Upside n. 9 : Sauvetages en mer

28 Jul 2020

Alors que la pandémie de COVID-19 continue de se propager sans répit à travers les pays et les continents, le sort des personnes qui tentent de fuir en traversant la Méditerranée a presque été passé sous silence.

Alors que la pandémie de COVID-19 continue de se propager sans répit à travers les pays et les continents, le sort des personnes qui tentent de fuir en traversant la Méditerranée a presque été passé sous silence.

Le 22 juin, après une interruption de trois mois due aux mesures de confinement liées au coronavirus, le navire de sauvetage Ocean Viking, affrêté par l’ONG SOS MÉDITERRANÉE, a finalement pu retourner en Méditerranée centrale.

La reprise des recherches et des opérations de sauvetage en temps de pandémie a exigé des changements de protocole, des mesures de sécurité supplémentaires (telle qu’une mise sous quarantaine de 14 jours de tous les membres d’équipage avant de pouvoir embarquer) et la mise en place d’un plan de gestion de l’épidémie comprenant des cabines d’isolement pour les patients et des zones délimitées pour contenir le brassage de personnes.

Trois jours seulement après avoir quitté le port de Marseille, l’Ocean Viking lance quatre opérations de sauvetage séparées, qui, au bout de cinq jours, permettent de recueillir à bord un total de 181 personnes.

C’est alors le début d’une odyssée épuisante qui plonge hommes, femmes et enfants, ainsi que les membres d’équipage, dans l’incertitude, tandis que l’Italie et Malte refusent tous deux de les accueillir à bon port et ignorent les multiples requêtes du navire.

Il faudra attendre sept jours pour que le navire de recherche et de sauvetage soit autorisé à mouiller dans un port italien.

Frédéric Penard, directeur des opérations de SOS MÉDITERRANÉE, est revenu pour nous sur ces journées difficiles: «À bord, la situation s’est vite détériorée », nous a-t-il expliqué. «Les tensions se sont multipliées et il y a même eu des tentatives de suicide et des menaces à l’encontre de l’équipage. Un grand nombre des personnes à bord étaient plus que désespérées: elles étaient en grande souffrance, mentalement et physiquement. La plupart d’entre elles avaient subi des brûlures de carburant et de graves coups de soleil pendant la traversée en haute mer, sans parler des mauvais traitements endurés en Libye. Nombre d’entre elles nous ont raconté qu’elles avaient essayé de fuir la Libye plusieurs fois avant d’être interceptées par les garde-côtes libyens et remises en détention dans un cercle vicieux sans fin. Elles étaient terrifiées à l’idée que cela puisse se reproduire.»

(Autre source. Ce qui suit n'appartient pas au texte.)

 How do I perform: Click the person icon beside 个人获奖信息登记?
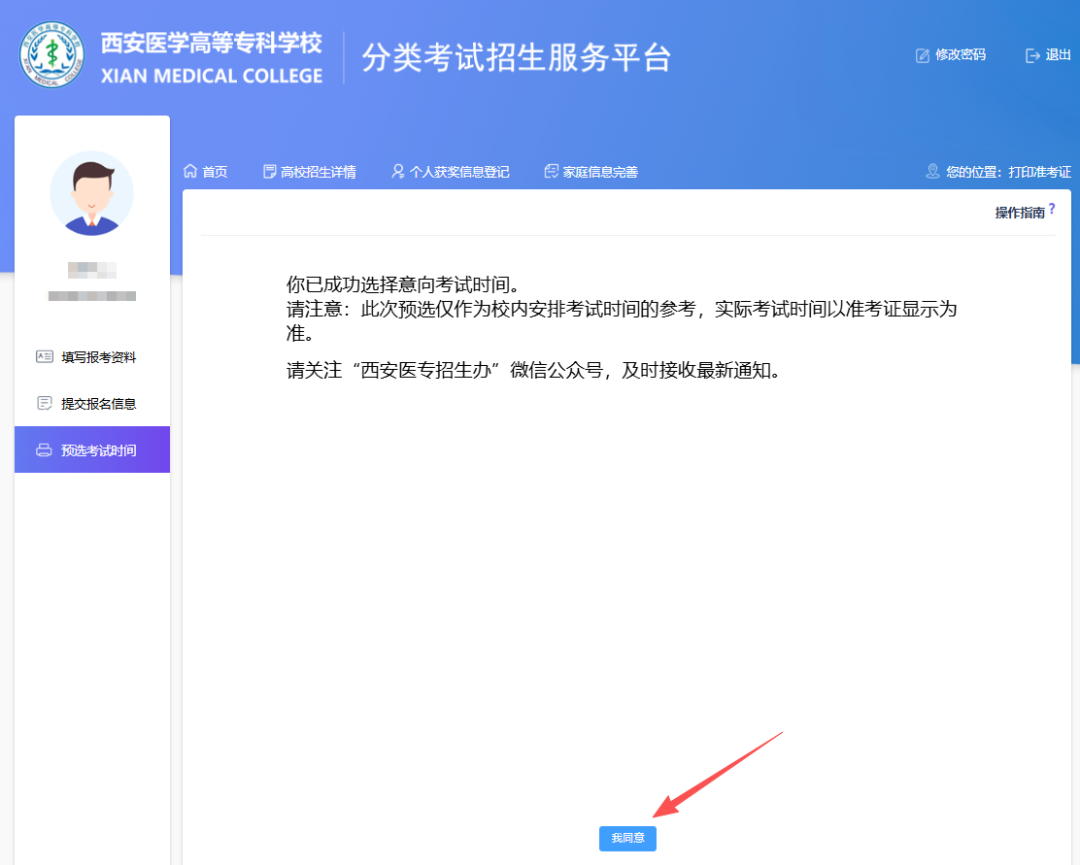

«À bord, la situation s’est vite détériorée ».

Frédéric Penard, SOS Méditerranée Director of Operations

Le 3 juillet, l’Ocean Viking déclare un état d’urgence en dernier recours pour demander une assistance immédiate. Le jour suivant, une équipe médicale italienne est dépêchée sur place et confirme l’«énorme détresse psychologique qui règne à bord du navire».

«Le dimanche 5 juillet, les autorités sanitaires italiennes ont administré un test COVID-19 aux survivants à bord. Plus tard, le vaisseau a finalement reçu instruction de rejoindre Porto Empedocle, en Sicile, où les survivants ont été transférés sur le ferry de passagers Moby Zaza, amarré au même quai, et sont actuellement soumis à une quarantaine.»

Les membres d’équipage de l’Ocean Viking ont également été placés sous quarantaine.

La voie de migration maritime de la Méditerranée centrale reste la plus dangereuse au monde, d’autant plus dans le contexte actuel, avec un risque accru de naufrages loin des regards de la communauté internationale.

Depuis le début de ses opérations, SOS MÉDITERRANÉE a sauvé 31 799 personnes.